## [Material supplied]
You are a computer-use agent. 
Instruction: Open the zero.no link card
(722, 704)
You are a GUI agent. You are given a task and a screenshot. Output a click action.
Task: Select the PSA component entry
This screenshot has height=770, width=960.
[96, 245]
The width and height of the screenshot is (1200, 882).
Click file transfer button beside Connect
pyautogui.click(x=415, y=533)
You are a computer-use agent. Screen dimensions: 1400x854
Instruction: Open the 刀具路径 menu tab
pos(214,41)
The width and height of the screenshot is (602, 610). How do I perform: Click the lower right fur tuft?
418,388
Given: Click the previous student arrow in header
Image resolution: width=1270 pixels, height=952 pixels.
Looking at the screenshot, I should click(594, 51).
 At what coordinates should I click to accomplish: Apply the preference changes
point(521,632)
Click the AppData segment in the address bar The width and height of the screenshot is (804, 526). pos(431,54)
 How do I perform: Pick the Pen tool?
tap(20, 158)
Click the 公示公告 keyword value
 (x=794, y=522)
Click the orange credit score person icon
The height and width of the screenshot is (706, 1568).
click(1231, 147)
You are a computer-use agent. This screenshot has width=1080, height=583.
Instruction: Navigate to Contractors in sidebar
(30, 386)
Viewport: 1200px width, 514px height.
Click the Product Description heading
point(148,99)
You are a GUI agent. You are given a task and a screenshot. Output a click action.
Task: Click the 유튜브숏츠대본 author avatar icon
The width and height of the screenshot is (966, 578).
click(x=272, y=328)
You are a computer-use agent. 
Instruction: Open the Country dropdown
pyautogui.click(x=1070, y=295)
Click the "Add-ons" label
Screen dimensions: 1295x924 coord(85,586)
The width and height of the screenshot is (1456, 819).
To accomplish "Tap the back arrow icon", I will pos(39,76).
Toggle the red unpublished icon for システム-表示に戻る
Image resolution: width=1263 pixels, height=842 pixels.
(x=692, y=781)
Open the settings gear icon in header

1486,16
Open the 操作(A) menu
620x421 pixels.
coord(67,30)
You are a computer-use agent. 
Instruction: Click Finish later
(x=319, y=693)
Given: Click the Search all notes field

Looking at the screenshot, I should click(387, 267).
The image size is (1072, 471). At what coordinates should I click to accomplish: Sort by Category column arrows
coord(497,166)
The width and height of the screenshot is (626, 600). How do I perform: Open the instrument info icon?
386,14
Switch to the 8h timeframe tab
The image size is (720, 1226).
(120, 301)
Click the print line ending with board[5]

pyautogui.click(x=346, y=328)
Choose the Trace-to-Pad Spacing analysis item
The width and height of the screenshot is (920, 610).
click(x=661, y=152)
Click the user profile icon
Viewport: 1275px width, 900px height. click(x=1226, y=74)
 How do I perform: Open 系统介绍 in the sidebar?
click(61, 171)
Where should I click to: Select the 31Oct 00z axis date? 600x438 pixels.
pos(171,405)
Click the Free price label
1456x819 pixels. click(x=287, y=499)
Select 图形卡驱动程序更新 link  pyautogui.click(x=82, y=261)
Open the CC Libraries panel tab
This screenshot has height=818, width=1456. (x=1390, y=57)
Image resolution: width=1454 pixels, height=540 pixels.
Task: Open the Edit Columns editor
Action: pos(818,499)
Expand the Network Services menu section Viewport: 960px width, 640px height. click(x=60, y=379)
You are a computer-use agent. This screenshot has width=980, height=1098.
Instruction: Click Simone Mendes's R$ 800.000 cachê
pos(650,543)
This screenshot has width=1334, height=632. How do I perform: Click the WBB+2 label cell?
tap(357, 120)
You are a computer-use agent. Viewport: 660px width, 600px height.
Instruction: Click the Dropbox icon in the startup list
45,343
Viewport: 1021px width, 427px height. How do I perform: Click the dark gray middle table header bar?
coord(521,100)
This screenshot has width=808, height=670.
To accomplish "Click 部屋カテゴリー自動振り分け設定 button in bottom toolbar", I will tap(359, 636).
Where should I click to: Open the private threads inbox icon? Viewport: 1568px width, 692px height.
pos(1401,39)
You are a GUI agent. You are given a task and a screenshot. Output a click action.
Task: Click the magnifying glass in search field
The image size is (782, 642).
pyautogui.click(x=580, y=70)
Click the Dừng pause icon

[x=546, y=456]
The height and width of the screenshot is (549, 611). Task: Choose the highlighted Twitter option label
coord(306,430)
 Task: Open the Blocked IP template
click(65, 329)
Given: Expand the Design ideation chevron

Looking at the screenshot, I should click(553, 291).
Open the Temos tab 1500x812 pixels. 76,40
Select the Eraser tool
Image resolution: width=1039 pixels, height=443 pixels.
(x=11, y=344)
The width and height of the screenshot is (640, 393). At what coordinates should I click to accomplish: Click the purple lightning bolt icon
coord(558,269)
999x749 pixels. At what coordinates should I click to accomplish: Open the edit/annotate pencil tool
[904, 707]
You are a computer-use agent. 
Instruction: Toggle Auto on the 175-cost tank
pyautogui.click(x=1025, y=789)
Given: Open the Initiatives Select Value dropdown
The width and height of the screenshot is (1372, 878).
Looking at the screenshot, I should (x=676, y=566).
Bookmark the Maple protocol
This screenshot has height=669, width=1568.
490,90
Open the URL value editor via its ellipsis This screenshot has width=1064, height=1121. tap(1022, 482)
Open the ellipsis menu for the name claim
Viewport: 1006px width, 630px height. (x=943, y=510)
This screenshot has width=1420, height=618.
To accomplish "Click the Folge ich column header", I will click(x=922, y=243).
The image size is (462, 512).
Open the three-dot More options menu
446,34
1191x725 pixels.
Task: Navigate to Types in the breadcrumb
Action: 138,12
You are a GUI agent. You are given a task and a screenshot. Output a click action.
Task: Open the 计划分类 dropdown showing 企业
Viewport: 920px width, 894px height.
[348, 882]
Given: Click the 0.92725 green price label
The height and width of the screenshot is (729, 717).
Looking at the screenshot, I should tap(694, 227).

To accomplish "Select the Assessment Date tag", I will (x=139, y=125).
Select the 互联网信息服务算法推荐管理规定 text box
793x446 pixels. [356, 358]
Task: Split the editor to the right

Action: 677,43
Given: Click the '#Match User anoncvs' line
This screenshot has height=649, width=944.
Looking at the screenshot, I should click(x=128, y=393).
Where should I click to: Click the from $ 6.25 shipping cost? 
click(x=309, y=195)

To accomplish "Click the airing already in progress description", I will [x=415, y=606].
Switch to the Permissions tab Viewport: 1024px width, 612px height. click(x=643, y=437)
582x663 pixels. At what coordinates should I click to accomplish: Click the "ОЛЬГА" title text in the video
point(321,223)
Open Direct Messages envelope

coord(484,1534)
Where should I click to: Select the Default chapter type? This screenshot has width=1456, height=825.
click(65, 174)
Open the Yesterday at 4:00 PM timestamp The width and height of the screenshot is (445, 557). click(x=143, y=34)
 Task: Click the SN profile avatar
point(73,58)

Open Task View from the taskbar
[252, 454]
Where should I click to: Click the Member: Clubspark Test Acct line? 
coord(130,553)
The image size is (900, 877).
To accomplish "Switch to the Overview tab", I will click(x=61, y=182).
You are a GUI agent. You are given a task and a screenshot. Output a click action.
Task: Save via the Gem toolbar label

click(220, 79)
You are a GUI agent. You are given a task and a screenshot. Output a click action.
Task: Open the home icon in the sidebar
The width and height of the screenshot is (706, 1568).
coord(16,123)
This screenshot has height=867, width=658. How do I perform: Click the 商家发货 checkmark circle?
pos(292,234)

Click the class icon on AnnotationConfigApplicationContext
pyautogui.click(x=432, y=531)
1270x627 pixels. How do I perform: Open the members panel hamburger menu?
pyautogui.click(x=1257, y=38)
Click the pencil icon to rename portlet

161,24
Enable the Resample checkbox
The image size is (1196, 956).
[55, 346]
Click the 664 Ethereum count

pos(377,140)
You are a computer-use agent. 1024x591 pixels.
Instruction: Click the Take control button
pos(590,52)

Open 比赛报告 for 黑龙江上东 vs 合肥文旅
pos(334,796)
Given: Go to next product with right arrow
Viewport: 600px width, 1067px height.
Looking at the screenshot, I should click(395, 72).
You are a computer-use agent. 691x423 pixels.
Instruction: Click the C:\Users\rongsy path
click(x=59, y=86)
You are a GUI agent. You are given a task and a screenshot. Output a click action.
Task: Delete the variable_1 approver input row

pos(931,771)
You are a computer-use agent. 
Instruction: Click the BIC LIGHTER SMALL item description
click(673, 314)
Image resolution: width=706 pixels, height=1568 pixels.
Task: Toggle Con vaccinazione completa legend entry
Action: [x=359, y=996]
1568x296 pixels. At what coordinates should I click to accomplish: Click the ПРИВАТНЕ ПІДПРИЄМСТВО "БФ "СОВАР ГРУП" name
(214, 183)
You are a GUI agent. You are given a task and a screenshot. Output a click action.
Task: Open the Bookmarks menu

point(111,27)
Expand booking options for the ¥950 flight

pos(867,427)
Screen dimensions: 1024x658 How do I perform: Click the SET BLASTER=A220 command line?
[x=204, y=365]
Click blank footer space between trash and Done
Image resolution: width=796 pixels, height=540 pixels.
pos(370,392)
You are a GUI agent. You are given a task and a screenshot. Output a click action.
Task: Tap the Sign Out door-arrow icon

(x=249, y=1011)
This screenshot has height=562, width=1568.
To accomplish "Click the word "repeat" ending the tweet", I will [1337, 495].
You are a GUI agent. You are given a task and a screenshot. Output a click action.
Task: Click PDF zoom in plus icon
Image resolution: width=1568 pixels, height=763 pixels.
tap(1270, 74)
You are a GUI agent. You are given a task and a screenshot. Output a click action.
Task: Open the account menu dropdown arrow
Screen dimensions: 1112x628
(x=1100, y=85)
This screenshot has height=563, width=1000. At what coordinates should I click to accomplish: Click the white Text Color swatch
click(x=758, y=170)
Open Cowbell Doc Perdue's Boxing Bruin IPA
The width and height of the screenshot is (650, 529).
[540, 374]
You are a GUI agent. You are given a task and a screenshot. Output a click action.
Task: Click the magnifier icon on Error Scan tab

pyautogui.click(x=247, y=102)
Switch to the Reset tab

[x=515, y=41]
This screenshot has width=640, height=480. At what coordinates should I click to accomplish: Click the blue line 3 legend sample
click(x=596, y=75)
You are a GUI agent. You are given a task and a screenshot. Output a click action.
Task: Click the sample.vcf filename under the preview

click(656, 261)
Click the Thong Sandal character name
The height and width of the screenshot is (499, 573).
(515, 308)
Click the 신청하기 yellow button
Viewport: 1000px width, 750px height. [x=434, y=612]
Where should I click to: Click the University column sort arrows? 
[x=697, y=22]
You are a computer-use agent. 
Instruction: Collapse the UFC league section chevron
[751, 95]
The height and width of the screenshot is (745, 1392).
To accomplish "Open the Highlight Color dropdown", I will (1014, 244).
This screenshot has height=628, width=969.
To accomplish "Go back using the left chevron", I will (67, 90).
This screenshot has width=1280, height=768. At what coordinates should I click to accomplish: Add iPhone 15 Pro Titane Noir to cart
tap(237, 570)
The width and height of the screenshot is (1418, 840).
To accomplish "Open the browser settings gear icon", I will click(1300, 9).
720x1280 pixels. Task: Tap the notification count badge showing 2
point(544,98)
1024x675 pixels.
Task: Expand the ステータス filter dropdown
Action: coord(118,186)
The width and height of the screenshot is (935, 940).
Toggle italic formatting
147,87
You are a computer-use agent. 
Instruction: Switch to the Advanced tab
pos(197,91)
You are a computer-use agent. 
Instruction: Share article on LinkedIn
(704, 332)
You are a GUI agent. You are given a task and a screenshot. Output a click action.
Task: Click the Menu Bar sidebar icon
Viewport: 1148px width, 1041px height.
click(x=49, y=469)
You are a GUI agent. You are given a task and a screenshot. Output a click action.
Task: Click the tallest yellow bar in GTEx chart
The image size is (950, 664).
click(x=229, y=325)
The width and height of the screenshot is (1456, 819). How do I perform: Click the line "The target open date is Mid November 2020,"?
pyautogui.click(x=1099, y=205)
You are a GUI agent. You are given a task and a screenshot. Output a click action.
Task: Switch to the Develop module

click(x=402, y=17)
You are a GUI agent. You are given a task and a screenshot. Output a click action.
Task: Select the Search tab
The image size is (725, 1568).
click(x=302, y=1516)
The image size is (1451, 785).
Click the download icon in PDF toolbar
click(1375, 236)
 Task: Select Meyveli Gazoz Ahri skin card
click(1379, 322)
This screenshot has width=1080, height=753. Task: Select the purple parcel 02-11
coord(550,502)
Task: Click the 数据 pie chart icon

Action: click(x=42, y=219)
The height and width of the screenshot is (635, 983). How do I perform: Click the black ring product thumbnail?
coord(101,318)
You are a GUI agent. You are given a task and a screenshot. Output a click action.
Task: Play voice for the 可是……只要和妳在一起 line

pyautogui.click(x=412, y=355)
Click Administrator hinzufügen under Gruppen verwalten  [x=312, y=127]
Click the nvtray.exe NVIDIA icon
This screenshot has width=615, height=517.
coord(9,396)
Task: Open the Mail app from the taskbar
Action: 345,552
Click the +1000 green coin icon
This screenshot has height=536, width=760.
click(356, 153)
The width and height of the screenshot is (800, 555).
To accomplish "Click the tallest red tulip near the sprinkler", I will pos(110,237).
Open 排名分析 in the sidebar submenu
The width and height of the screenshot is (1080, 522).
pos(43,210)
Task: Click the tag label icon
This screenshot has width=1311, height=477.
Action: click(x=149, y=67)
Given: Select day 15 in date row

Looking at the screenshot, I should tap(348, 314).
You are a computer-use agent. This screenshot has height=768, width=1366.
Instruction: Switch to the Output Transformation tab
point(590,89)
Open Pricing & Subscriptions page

## [Work instruction]
In the material above, locate the line containing "The width and height of the screenshot is (1080, 522)." and the line containing "has height=768, width=1366.". Transcribe exactly those two lines and every line between them, and nothing more.

## [Solution for this problem]
The width and height of the screenshot is (1080, 522).
pos(43,210)
Task: Click the tag label icon
This screenshot has width=1311, height=477.
Action: click(x=149, y=67)
Given: Select day 15 in date row

Looking at the screenshot, I should tap(348, 314).
You are a computer-use agent. This screenshot has height=768, width=1366.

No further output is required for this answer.